Through his Spanish major, Vitti chose to focus on linguistics. This past summer, he was selected by the Partnerships for International Research and Education (PIRE) program to conduct research in Puerto Rico. The PIRE program, which is housed in the Center for Language Science in the College of the Liberal Arts, allows students who have an interest in linguistics research to travel to a country for six to eight weeks to conduct research. All research-related expenses are covered by the grant, including airfare, lodging, meals, and summer tuition and fees.
Vitti, a Brentwood, New Hampshire native, learned about the PIRE program while working in the Brain Tracking Lab with Paola Giuli Dussias, professor of Spanish, linguistics and psychology. In this lab, Vitti worked on different projects with graduate students and faculty. He helped code data and run trials with participants.
The Paterno Fellow says he chose to go to Puerto Rico because the research he was focusing on looked at how Spanish-English speakers who use both languages frequently would process the use of nonbinary pronouns in the English language.

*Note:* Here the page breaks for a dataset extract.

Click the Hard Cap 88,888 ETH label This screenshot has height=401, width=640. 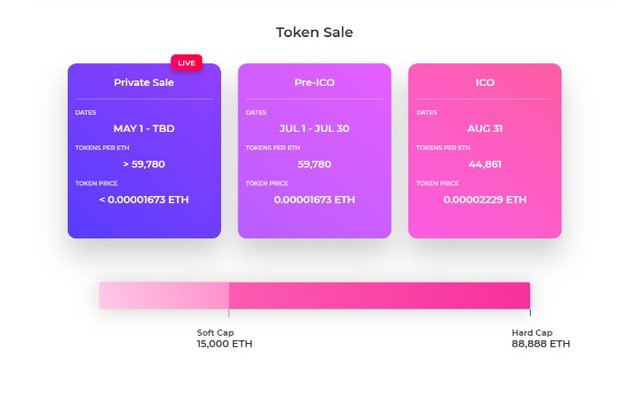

“I was looking at whether people could use code-switching, which is alternating between both languages, to understand how you could use ‘they’ and ‘them’ pronouns to address one person,” Vitti said. “During my research, the sentences would start in Spanish and finish in English, or the alternative, and we would look at reaction times and behavioral processes of how much grammatical interpretation the speakers would be doing.”
Before he can make conclusions about his data, Vitti has to code the data he collected this summer and conduct interviews with English speakers to use as a comparison. Although he has yet to conclude, he says that the social response was interesting to learn.
“I had a lot of interesting conversations that were kind of off the script with people that just gave me an interesting sociological perception of how they perceived gender,” Vitti said. “The Puerto Rican community has a difficult time creating a sense of identity with the two languages since Spanish and English are both very prominent within their communities."
He concluded that the Puerto Ricans he spoke to were very forward and progressive with their thinking. Although the traditional Spanish language provided barriers to addressing nonbinary individuals, they had their own methods of going about the topic.